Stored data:
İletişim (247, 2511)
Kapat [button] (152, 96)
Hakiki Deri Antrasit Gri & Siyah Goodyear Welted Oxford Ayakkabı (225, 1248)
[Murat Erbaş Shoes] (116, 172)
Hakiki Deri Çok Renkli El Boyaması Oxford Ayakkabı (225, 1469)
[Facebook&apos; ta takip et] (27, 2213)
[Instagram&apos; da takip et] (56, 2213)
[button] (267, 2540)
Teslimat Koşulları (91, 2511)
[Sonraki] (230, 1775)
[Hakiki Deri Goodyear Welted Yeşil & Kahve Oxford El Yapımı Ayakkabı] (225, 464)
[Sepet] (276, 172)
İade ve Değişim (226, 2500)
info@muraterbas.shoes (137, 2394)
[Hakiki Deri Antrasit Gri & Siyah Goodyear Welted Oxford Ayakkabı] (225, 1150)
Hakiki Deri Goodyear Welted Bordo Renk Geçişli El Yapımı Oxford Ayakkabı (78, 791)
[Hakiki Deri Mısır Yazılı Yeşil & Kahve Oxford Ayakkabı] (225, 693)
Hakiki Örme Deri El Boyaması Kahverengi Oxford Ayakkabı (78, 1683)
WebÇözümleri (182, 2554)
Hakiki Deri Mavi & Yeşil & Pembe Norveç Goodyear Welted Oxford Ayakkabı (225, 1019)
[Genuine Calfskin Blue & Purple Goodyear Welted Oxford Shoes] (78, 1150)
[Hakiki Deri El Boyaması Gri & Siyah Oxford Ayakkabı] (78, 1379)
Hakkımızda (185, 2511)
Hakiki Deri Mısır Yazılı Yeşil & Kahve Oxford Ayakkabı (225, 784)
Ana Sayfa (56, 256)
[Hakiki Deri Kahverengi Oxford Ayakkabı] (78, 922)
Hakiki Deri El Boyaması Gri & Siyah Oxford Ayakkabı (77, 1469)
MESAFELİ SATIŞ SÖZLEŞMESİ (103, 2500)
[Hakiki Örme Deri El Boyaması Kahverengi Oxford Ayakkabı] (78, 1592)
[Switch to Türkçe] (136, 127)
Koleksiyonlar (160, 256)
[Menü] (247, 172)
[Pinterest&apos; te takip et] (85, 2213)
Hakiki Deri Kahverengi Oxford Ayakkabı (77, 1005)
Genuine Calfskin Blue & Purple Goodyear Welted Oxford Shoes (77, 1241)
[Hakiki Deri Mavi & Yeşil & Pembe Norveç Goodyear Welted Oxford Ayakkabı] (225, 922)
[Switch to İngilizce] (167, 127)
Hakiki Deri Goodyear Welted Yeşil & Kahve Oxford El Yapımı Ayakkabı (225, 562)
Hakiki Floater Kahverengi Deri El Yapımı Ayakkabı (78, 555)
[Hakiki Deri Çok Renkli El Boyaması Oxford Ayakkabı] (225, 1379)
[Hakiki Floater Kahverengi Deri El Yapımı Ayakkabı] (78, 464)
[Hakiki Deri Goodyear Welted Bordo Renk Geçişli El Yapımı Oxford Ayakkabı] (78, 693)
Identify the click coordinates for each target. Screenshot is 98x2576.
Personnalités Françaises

**WHAT NEEDS TO BE DONE**
The first line of the entries, the line with "[Hakiki Deri Mısır", and every line between them should be retyped exactly, and nothing else.

**WRITTEN RESPONSE**
İletişim (247, 2511)
Kapat [button] (152, 96)
Hakiki Deri Antrasit Gri & Siyah Goodyear Welted Oxford Ayakkabı (225, 1248)
[Murat Erbaş Shoes] (116, 172)
Hakiki Deri Çok Renkli El Boyaması Oxford Ayakkabı (225, 1469)
[Facebook&apos; ta takip et] (27, 2213)
[Instagram&apos; da takip et] (56, 2213)
[button] (267, 2540)
Teslimat Koşulları (91, 2511)
[Sonraki] (230, 1775)
[Hakiki Deri Goodyear Welted Yeşil & Kahve Oxford El Yapımı Ayakkabı] (225, 464)
[Sepet] (276, 172)
İade ve Değişim (226, 2500)
info@muraterbas.shoes (137, 2394)
[Hakiki Deri Antrasit Gri & Siyah Goodyear Welted Oxford Ayakkabı] (225, 1150)
Hakiki Deri Goodyear Welted Bordo Renk Geçişli El Yapımı Oxford Ayakkabı (78, 791)
[Hakiki Deri Mısır Yazılı Yeşil & Kahve Oxford Ayakkabı] (225, 693)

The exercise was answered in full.